Though I have encountered some really bitter parts of the city so far, the vast majority of my thoughts focus on the innumerable opportunities within reach. On fair-weathered afternoons, stalls of antique paraphernalia and sweet, sweet guitar interludes draw us to San Telmo market. If we're hungry and less motivated, we funnel in coffee and cake, along with a full American breakfast, at a nearby cafe famous for its former literary clientele.
Yes, sometimes I'd rather go nowhere, because my apartment is on the better side of baller. As enticing as underground markets and puerto cerrado dinners can be, I'm often equally as motivated to have a little 'personal growth' time here on the couch with a good book on my host country.
South Americans and world citizens all over frequently categorize Argentines as snobs, but we've been lucky in finding porteños that happily absorb us brash Americans into their social circles. And with each listen to their smushed and slurred sentences, our Spanish takes a step closer to fluency.
I have yet to taste mate from a gourd in a breezy park, but you bet your chai it's going to be obsessively documented.

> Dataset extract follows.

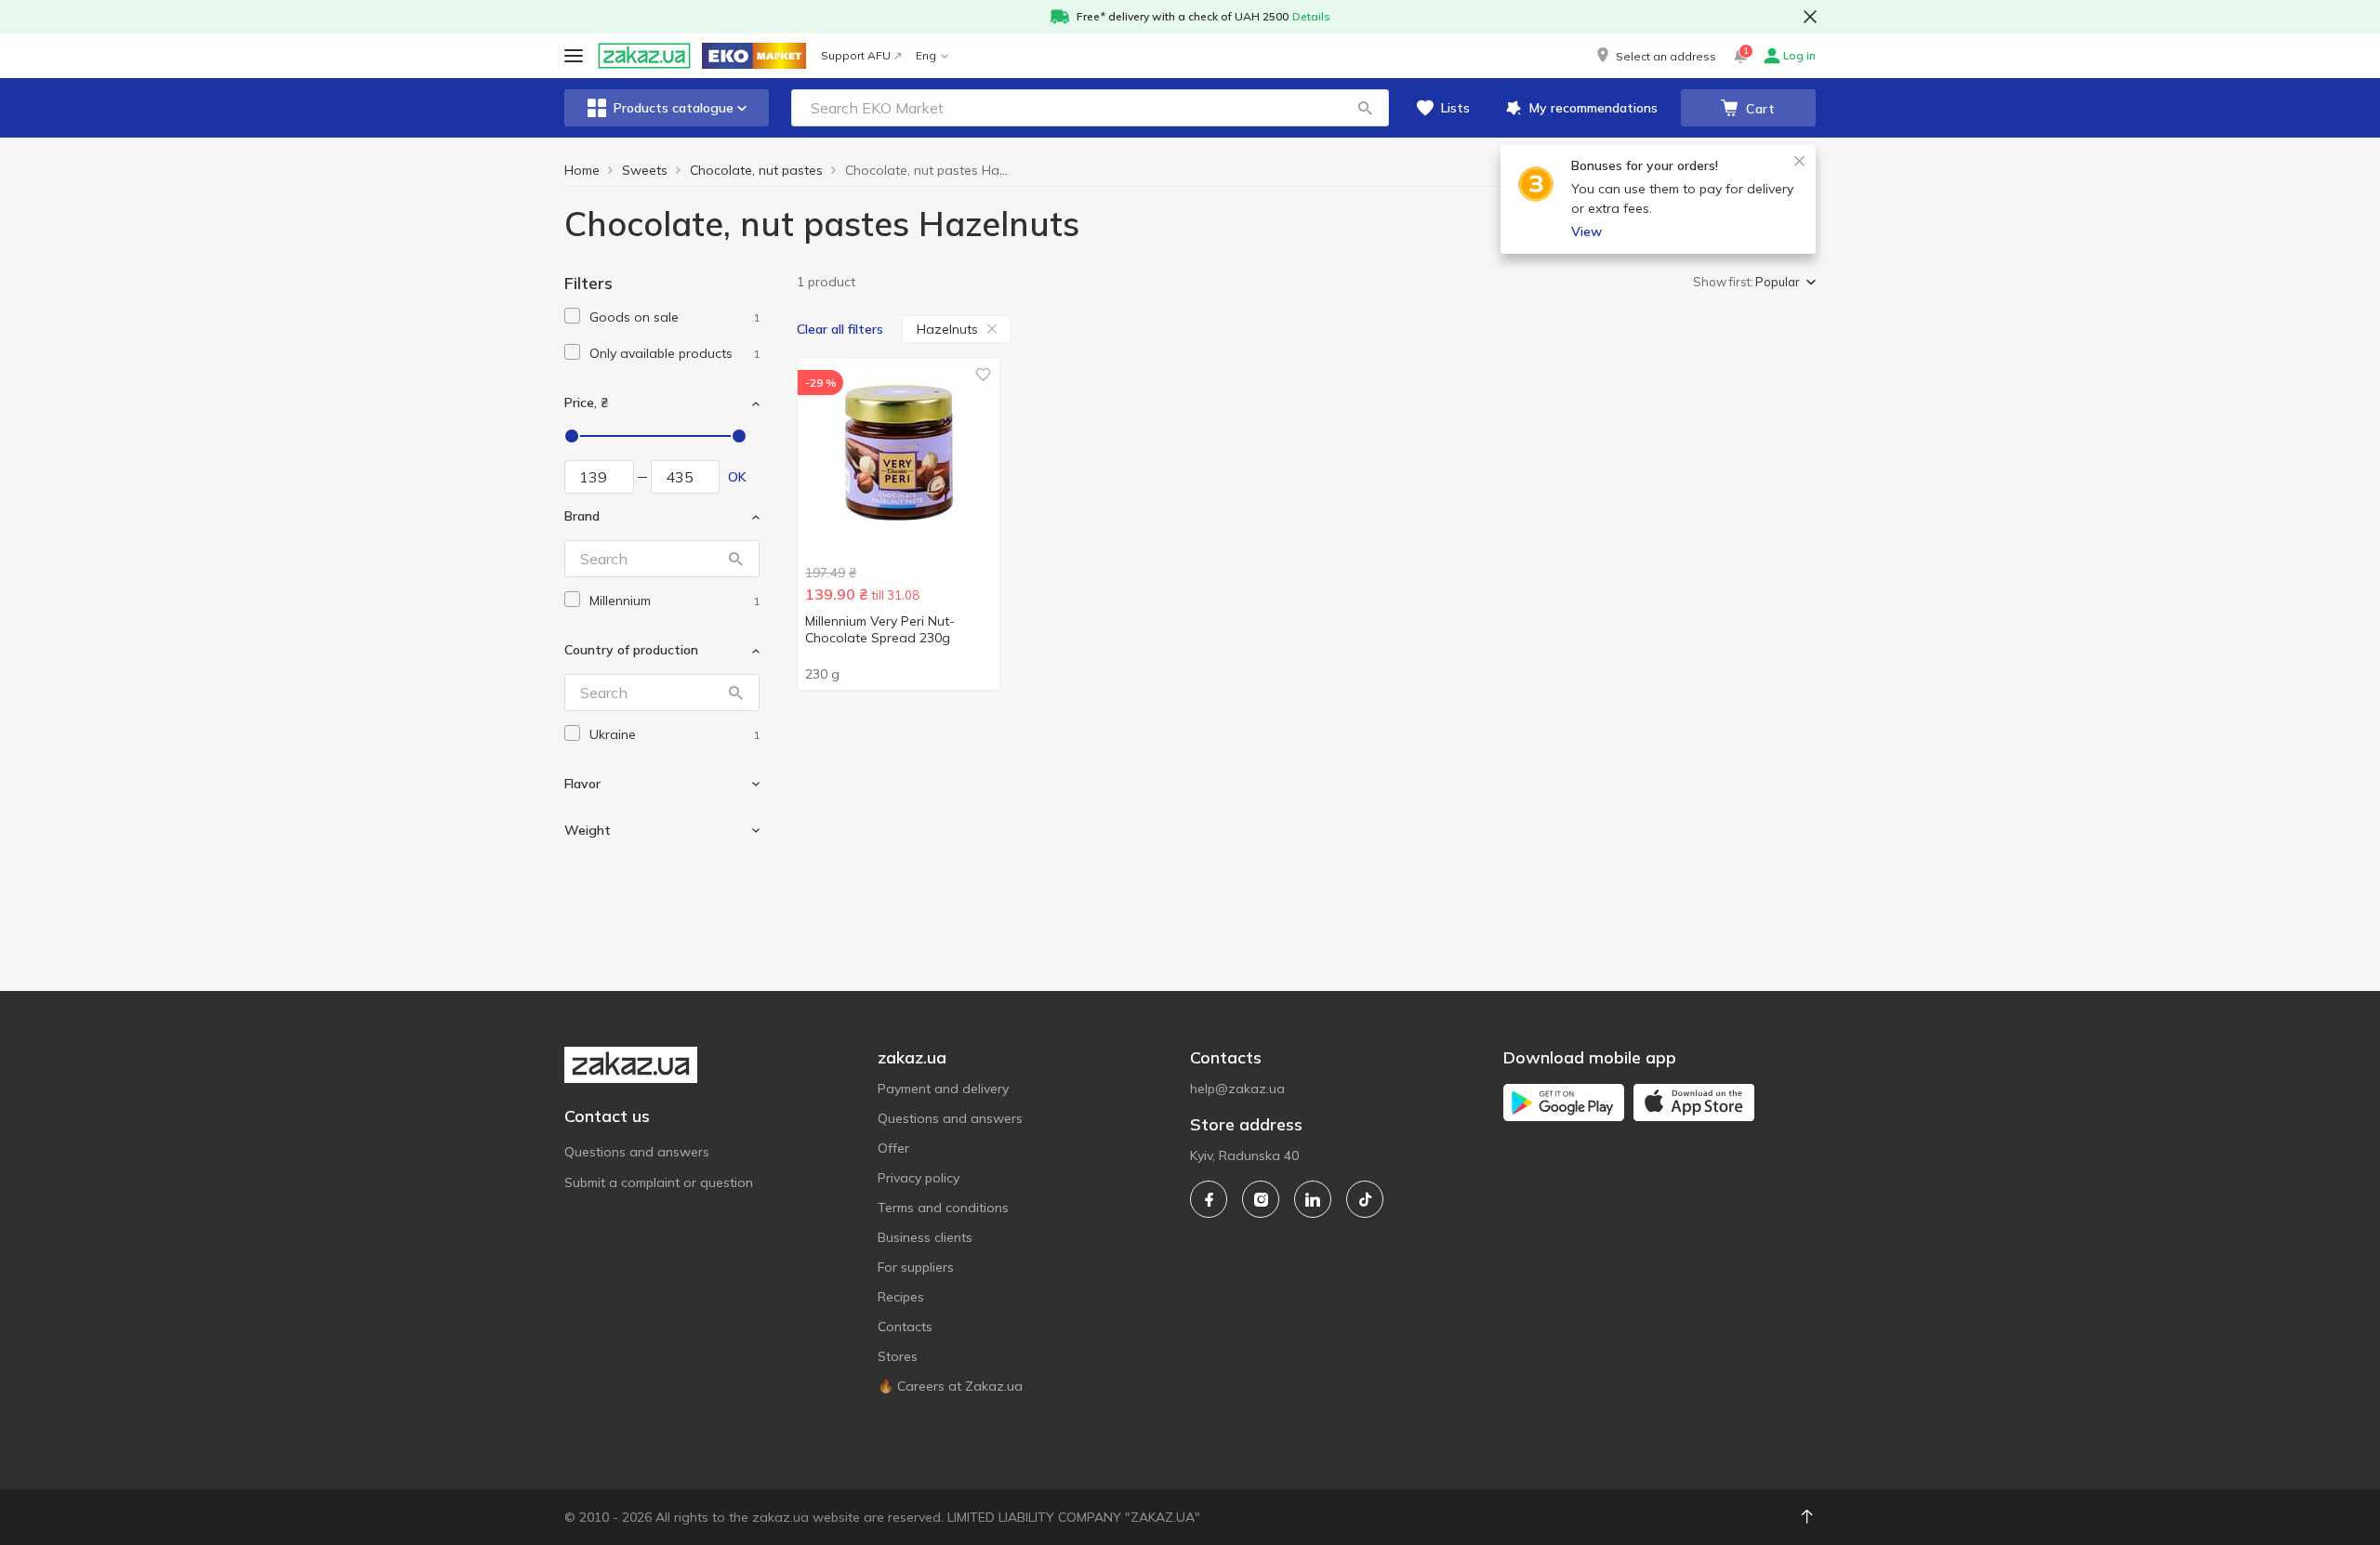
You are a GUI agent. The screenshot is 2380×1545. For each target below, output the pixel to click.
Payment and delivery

I shant forget the incredible outings–both obscure and cliché–for the taking in BsAs, including the one most people worldwide know of without knowing it: La Boca. When you hear of Argentina, your mental picture is undoubtedly a tango pose in front of a brightly-colored wall. This is La Boca, and it's this place that makes me realize we're in South America. I imagine it's like Times Square was right before Lion King and Disney moved to town.
Regardless of the world around me, I still always have this option. And for this, I am not worthy still. This makes me excited to spend four months in South America's second biggest city.